Copies of IEPs

Providing Copies of IEPs to Teachers and Related Service Providers

The IEP describes the school’s obligation to provide specially designed instruction as well as related and other support services to students with disabilities. In order for students to achieve the full benefit of the IEP planning process, school personnel with responsibility for implementing the IEPs of students with disabilities must understand their responsibilities and have students’ IEPs readily available to them. Chapter 408 of the Laws of 2002 as amended by Chapter 279 of the Laws of 2012 and state regulations prescribe the process for ensuring that this occurs.

Paper or electronic copies of a student's IEP must be distributed to a student's

  • general education teachers
  • special education teachers
  • related service providers
  • and every teacher responsible for implementing a service, accommodation and/or program modification.

Schools that use SESIS to provide electronic copies of the IEP

  • must ensure that individuals responsible for implementing students’ IEPs are notified and trained on how to access such IEPs electronically.
  • must provide paper copies of a student's IEP to teachers and related service providers who do not have access to a computer during the school day.

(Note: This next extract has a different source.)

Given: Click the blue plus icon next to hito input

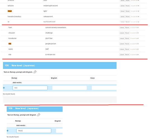Looking at the screenshot, I should coord(4,88).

Additionally, a process must be in place to ensure that students' IEPs are immediately disseminated or electronically available to all appropriate staff when the IEP has been revised during the school year. A school does not meet the requirements of the law by disseminating lists of students requiring test accommodations or summaries of IEPs such as “IEP at a Glance.”

Teachers of students who have been declassified and who continue to receive accommodations, modifications and/or other support services must receive a copy of the student’s last IEP.

Providing Paraprofessionals Opportunity to Review and Ongoing Access to IEPs

  • Paraprofessionals responsible for assisting the implementation of a student's IEP must be provided the opportunity to review a copy of the IEP prior to implementation of the IEP.
  • Paraprofessionals must have ongoing access to the IEP.
  • It may be the same copy of the IEP provided to the student's special education teacher or another teacher or related service provider under whose direction the paraprofessional works.
  • It may be a copy maintained in another location in the school building as long as that location is readily accessible to the paraprofessional.
  • Schools that use SESIS to provide electronic access to paraprofessionals must ensure that they receive training on how to use SESIS and that computers are available in the school building during the school day.
  • Schools are not required to provide a copy of the IEP to the paraprofessional, but they may legally do so if they choose.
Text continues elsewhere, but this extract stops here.